Software architecture is the discipline of making decisions under uncertainty that will be expensive to reverse. You're evaluating distributed system tradeoffs, reviewing code for structural integrity, facilitating architectural discussions across teams, and translating business requirements into technical constraints. The insight that arises during a whiteboard session, the pattern you notice while reading a pull request, or the architectural concern raised by an unexpected production behavior — these are worth capturing before the next meeting displaces them.
iPhone notes give software architects a capture layer for the continuous observation stream that architectural work generates. Unlike operational roles where notes primarily track execution, architect notes primarily track reasoning: why this decision over that one, what assumptions are load-bearing, what signals would trigger a revisit.
Why Software Architects Need Mobile Notes
Architectural decisions have long half-lives. A service boundary defined today shapes team topology and deployment patterns for years. A data model chosen during early product development becomes expensive to change once traffic scales. The architect who captures the reasoning behind decisions — including the alternatives rejected and why — creates a decision audit trail that prevents the organization from re-litigating settled questions or accidentally violating load-bearing assumptions.
The other challenge is that architectural work spans domains and time scales that are hard to hold in working memory simultaneously.
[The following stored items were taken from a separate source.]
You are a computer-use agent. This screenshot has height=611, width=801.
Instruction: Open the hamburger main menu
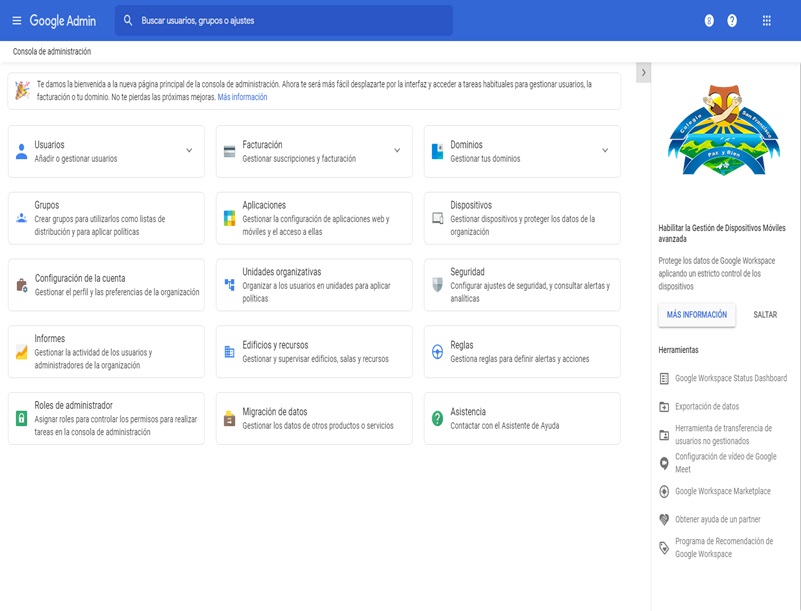(x=16, y=20)
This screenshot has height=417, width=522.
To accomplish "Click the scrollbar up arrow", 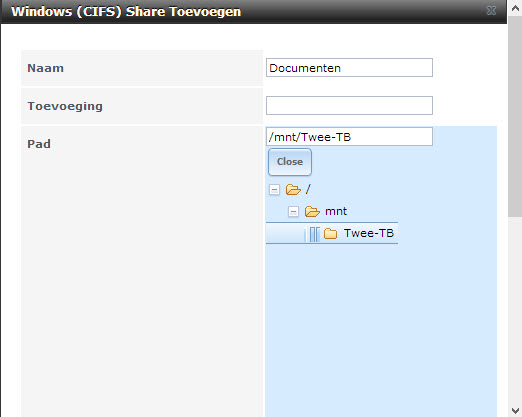I will (x=515, y=8).
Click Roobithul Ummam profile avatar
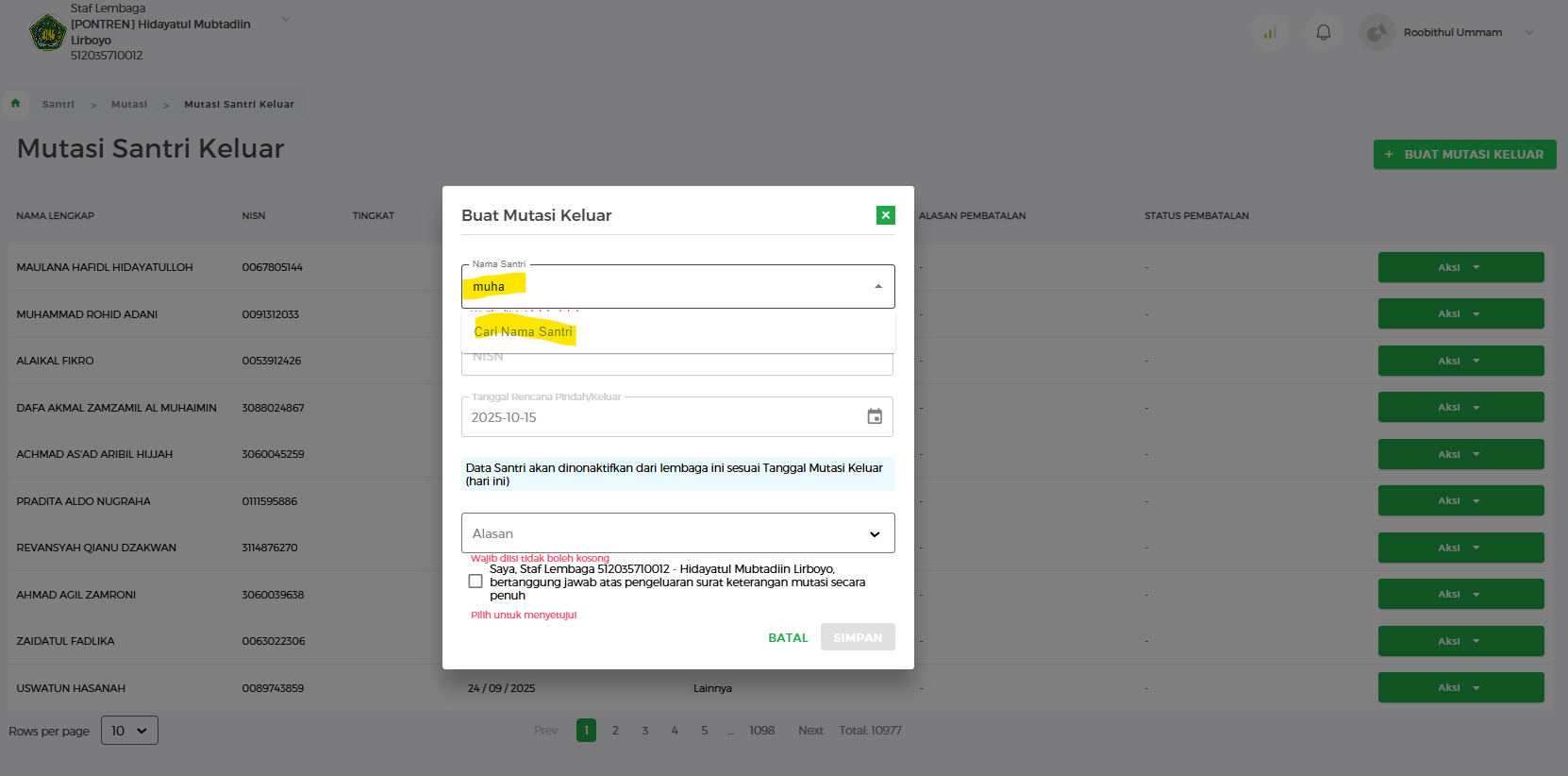Image resolution: width=1568 pixels, height=776 pixels. (x=1376, y=32)
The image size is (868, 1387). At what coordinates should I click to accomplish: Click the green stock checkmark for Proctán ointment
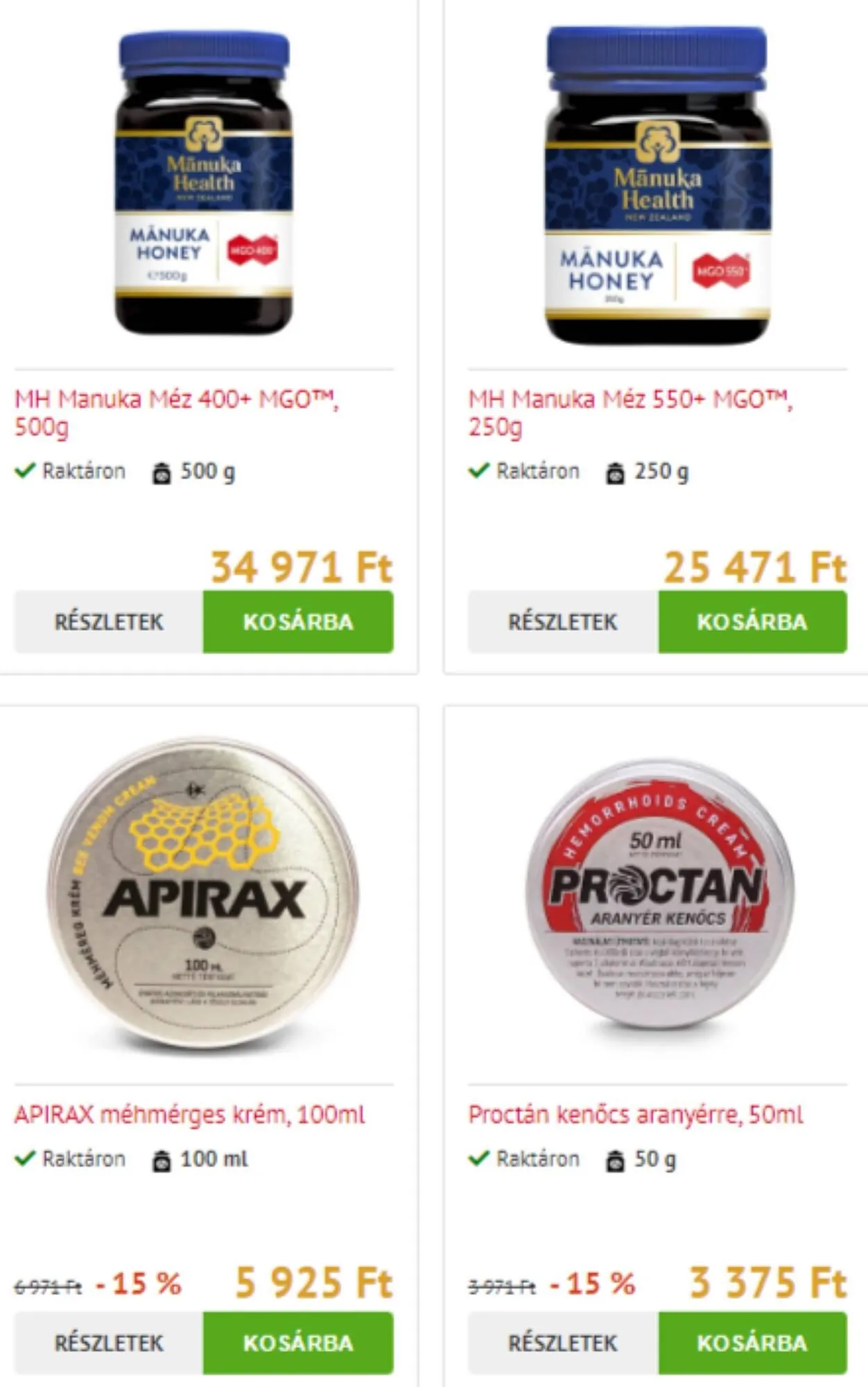[478, 1158]
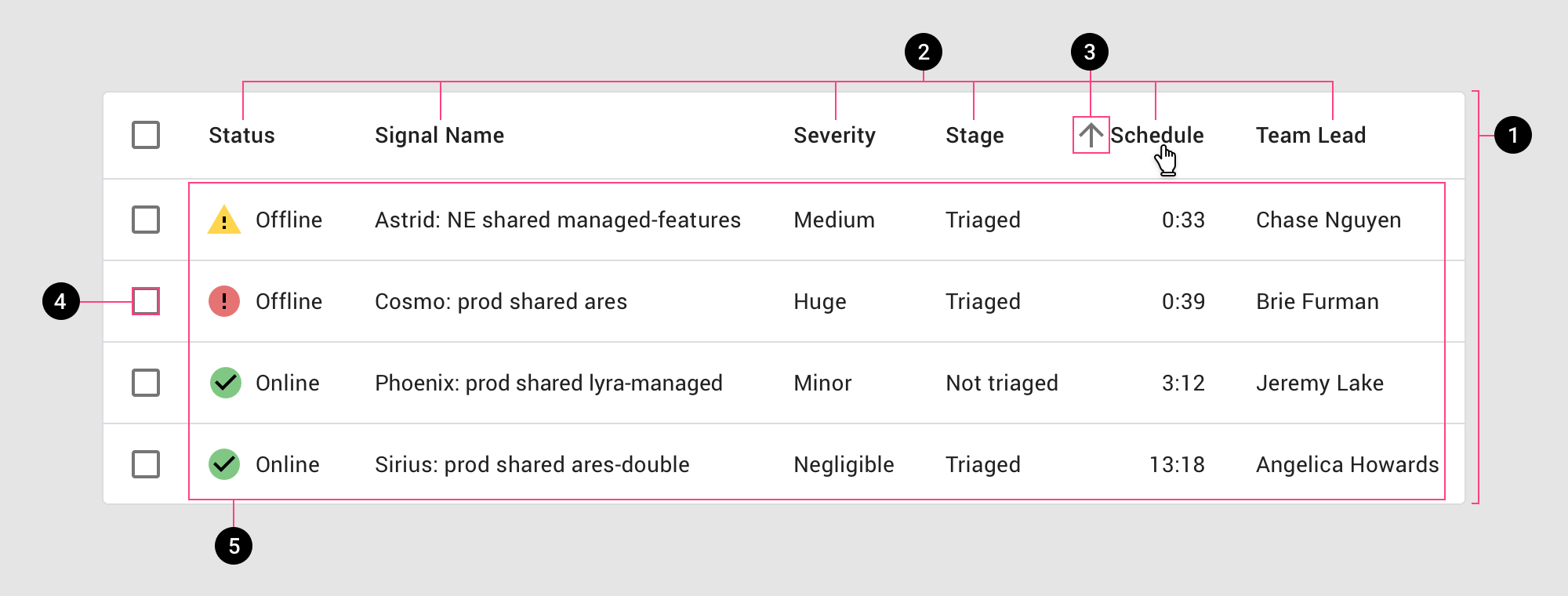Click team lead Angelica Howards
Screen dimensions: 1568x596
pos(1347,464)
Performance, maintainability, operability, security, team structure, business requirements — these dimensions interact in complex ways. Notes that capture multi-dimensional tradeoff analyses preserve reasoning that would otherwise evaporate.
What Software Architects Capture in iPhone Notes
Architecture decision reasoning: For every significant architectural decision, capture the alternatives considered, the criteria used to evaluate them, and the reasoning behind the choice. "Chose event sourcing for order service: enables temporal queries needed for analytics, tolerates eventual consistency, but adds complexity — acceptable given team has CQRS experience."
System design observations: When reviewing a system's architecture and noticing structural concerns or improvement opportunities, note them with specifics. "Notification service has 7 callers sending synchronous HTTP — should be event-driven. Current design creates coupling and cascading failure risk."
Pattern applicability notes: Architectural patterns have context-dependent applicability. Note observations about when specific patterns work well, when they fail, and what conditions determine the choice. "Saga pattern for distributed transactions works well when business tolerance for eventual consistency is high — poor fit when transaction atomicity is a hard requirement."
Cross-team boundary observations: Service boundaries and team topologies interact. Note when you observe boundary friction — communication overhead, unclear ownership, API design that reflects team structure rather than domain logic. "Teams A and B calling each other in both directions across service boundary — suggests incorrect boundary placement or missing shared service."
Non-functional requirement signals: Performance, security, and reliability requirements often surface informally before they're formally specified. Note these signals. "CEO mentioned wanting real-time dashboard during board prep — implies sub-second query SLA we haven't designed for."
Technology evaluation snapshots: When evaluating technologies, note the specific evaluation criteria, findings, and decisions — including the state of the technology at time of evaluation. "Evaluated Kafka for this use case (2026-04): overkill for current message volume, operational complexity high for team — revisit when volume exceeds 10k events/day."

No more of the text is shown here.